Unfortunately, today, not many get a chance to live at all. Jon Will “was born eight months before Roe v. Wade inaugurated this era of the casual destruction of pre-born babies,” notes Will. Given the “garish flowering of the baby boomers’ vast sense of entitlement to exemption from nature’s mishaps, and to a perfect baby,” in combination with the common use of prenatal genetic testing, 90 percent of these children are now aborted.
“Which is unfortunate, and not just for them,” says Will. “Judging by Jon, the world would be improved by more people with Down syndrome, who are quite nice, as humans go.” Will observes that these people were once called Mongoloids. “Now they are called American citizens…”
George Will illustrates the essential point that these children and adults expand and enhance the lives of those around them.

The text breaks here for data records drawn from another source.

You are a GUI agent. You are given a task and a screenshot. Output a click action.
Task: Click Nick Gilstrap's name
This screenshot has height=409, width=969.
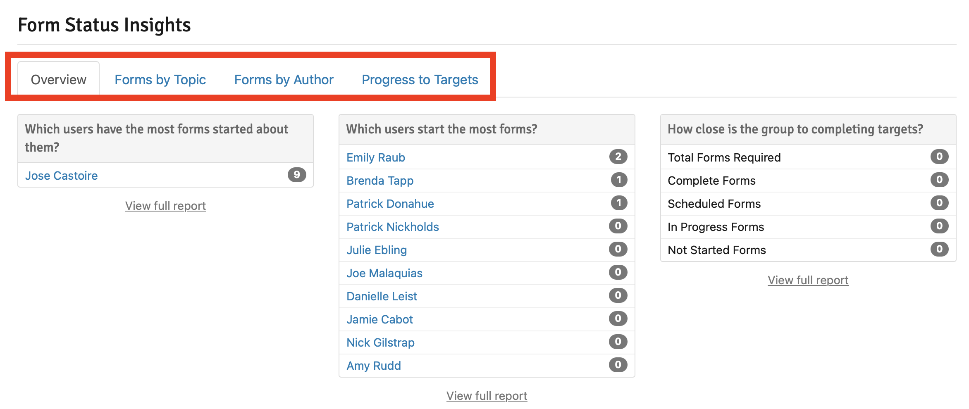(380, 342)
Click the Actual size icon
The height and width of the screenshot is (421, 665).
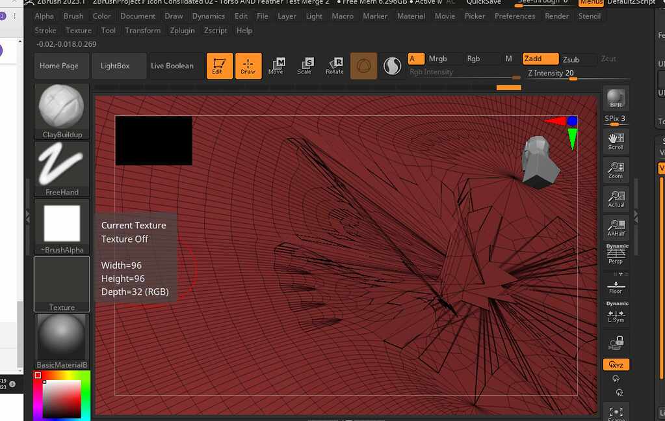[x=615, y=198]
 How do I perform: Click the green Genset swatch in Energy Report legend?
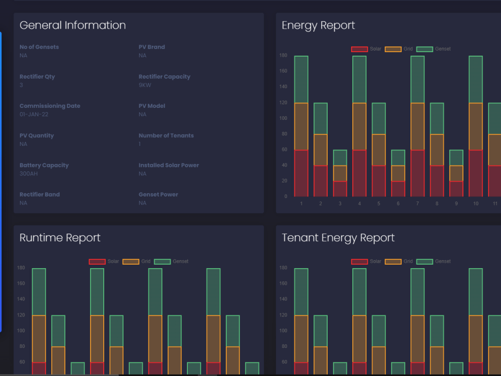(x=424, y=49)
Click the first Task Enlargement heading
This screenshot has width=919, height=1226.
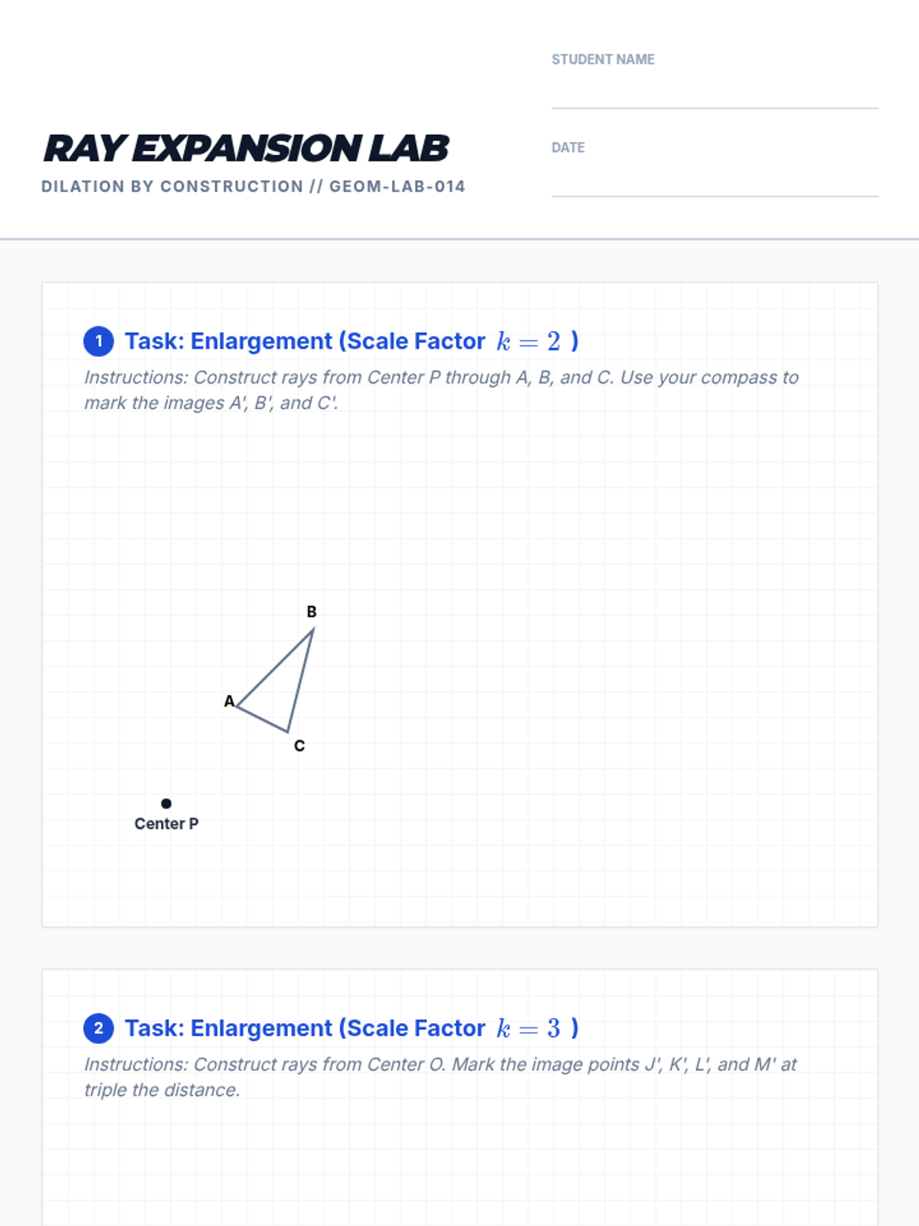click(305, 341)
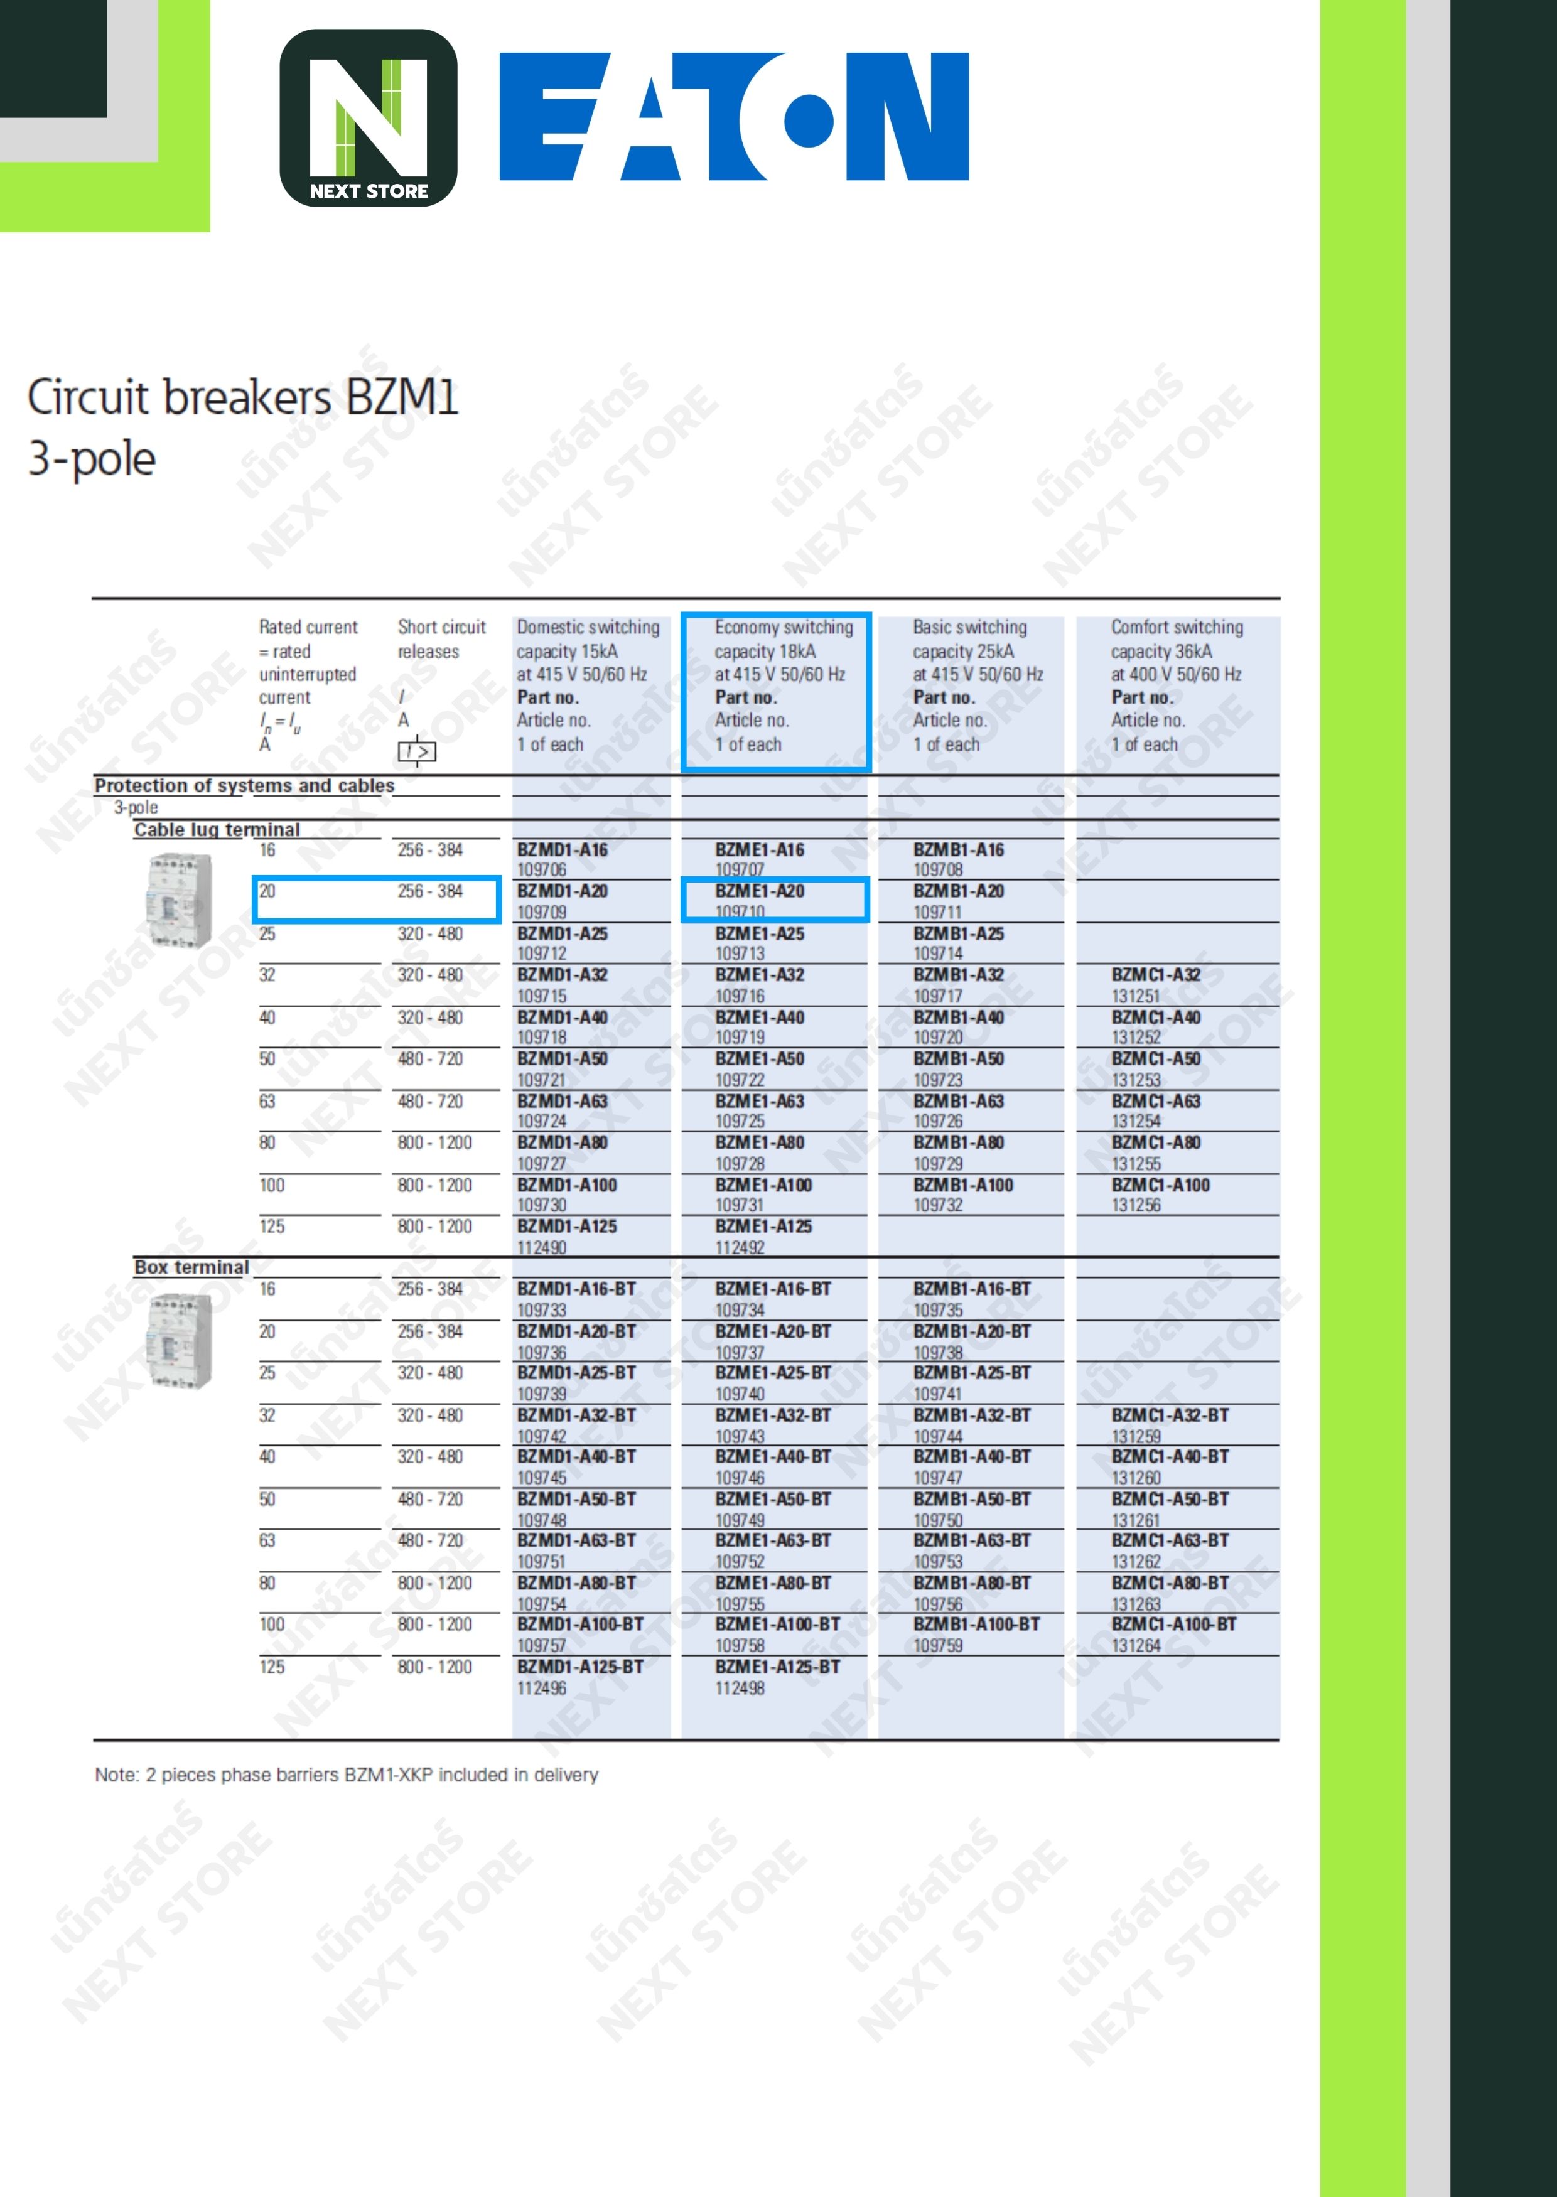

He does not use these words, but I have heard it from many parents and family members blessed with a Down syndrome child that they increase the sum total of love, affection and generosity or self-giving wherever they go.
I recall dining at a chain restaurant that hired Down syndrome employees and hearing my father praise the company to the high heavens. We both saw the warmth and responsiveness of the customers to these earnest and dedicated employees. The young people working were diligent, productive and making some money, too. They were happy to be gainfully employed. As in so many things, my father was absolutely right.
Will notes that Jon, like Blanche DuBois in A Streetcar Named Desire, always depends on the kindness of strangers. “Judging by Jon’s experience, they almost always receive it,” claims Will. What is it about these people which brings out the best in everyone else?
Jon is a great baseball fan. He frequents the clubhouse of the Washington Nationals and always does a few chores before a game. Jon will be at the game tonight as he is 81 times in a season where he sits behind the home team’s dugout.
“Major leaguers, all of whom understand what it is to be gifted, have been uniformly and extraordinarily welcoming to Jon, who is not,” writes his father.
Jon has “an underdeveloped entitlement mentality, has been equable about life’s sometimes careless allocation of equity. Perhaps this is partly because, given the nature of Down syndrome, neither he nor his parents have any tormenting sense of what might have been,” muses Will. “Down syndrome did not alter the trajectory of his life; Jon was Jon from conception on.”
George Will, an avid baseball fan himself, knows his son will be cheering the Nationals on to beat the Phillies who are in town. “Jon will be wishing them ruination, just another man, beer in hand, among equals in the republic of baseball.”
Happy Birthday, Jon! May you enjoy many more nights at the ballpark.